DATA SHOWN section start

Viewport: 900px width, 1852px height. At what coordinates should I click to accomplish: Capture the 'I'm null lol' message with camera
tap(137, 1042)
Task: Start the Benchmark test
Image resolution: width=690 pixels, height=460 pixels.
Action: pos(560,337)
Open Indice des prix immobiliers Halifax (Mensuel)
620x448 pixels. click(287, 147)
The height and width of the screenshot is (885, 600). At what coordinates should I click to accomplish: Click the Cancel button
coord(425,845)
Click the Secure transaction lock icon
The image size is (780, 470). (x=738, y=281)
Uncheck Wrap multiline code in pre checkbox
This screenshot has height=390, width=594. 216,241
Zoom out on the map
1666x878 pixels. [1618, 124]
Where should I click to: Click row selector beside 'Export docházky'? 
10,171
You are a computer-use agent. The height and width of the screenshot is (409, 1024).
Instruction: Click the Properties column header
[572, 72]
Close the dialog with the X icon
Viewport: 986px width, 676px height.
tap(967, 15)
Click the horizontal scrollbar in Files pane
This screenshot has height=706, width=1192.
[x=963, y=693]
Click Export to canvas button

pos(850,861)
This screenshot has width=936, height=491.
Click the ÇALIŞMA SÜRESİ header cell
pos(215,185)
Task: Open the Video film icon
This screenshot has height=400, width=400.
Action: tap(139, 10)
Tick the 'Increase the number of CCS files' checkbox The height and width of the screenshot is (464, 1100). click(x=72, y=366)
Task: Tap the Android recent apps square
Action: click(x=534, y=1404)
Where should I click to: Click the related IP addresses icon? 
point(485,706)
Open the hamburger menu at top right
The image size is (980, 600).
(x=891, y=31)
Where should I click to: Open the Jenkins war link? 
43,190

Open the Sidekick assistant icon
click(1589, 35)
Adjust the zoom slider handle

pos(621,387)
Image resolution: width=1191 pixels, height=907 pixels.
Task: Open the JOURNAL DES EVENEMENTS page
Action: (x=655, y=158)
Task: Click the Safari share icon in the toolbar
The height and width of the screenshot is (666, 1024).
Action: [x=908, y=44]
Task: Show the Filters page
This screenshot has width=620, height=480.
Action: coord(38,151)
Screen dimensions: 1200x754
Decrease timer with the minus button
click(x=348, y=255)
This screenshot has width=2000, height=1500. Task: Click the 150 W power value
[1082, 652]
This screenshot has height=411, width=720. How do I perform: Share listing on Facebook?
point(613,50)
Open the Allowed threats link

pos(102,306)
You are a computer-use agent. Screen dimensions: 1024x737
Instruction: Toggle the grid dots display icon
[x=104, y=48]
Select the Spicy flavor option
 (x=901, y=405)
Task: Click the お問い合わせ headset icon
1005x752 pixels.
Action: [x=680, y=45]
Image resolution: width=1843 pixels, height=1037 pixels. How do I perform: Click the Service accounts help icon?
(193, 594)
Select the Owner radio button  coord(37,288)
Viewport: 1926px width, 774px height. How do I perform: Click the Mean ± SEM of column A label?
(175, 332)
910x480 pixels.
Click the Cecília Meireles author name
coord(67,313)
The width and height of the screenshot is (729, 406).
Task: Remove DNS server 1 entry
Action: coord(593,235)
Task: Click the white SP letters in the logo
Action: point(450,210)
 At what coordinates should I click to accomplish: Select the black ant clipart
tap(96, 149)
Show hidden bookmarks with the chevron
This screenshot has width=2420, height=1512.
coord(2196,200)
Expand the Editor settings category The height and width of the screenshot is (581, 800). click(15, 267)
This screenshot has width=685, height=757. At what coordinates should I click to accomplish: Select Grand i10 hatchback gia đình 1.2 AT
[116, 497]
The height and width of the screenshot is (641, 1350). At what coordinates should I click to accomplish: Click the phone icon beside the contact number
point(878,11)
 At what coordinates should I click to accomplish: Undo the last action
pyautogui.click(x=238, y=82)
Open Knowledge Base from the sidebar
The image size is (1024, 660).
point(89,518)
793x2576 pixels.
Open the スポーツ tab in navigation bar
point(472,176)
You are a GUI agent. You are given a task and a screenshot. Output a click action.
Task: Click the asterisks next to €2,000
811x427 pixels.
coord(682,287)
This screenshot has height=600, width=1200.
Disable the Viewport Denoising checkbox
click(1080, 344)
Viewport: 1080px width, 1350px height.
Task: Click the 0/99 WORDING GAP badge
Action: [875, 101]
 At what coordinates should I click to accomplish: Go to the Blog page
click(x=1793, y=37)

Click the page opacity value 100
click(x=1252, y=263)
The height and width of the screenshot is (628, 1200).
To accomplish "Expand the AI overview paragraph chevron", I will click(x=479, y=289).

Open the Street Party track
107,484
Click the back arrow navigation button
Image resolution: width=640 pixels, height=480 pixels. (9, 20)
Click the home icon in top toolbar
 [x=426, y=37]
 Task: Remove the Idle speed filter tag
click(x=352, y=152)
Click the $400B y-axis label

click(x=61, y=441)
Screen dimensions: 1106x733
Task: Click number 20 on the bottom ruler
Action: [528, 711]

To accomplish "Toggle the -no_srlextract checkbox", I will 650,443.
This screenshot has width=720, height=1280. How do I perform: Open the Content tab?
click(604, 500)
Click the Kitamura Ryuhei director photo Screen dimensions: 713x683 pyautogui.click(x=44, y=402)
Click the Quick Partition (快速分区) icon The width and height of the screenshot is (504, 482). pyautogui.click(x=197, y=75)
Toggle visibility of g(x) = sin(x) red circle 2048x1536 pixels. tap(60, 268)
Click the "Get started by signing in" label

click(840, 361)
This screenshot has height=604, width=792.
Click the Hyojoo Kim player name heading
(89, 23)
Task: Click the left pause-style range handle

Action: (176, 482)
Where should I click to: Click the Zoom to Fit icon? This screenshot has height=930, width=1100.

DATA SHOWN section end

PROBLEM DESCRIPTION — Print, from the entries above, the line with "Task: Click the お問い合わせ headset icon", the line with "910x480 pixels." and all lines between them, exactly and with nothing else.

YOUR RESPONSE —
Task: Click the お問い合わせ headset icon
1005x752 pixels.
Action: [x=680, y=45]
Image resolution: width=1843 pixels, height=1037 pixels. How do I perform: Click the Service accounts help icon?
(193, 594)
Select the Owner radio button  coord(37,288)
Viewport: 1926px width, 774px height. How do I perform: Click the Mean ± SEM of column A label?
(175, 332)
910x480 pixels.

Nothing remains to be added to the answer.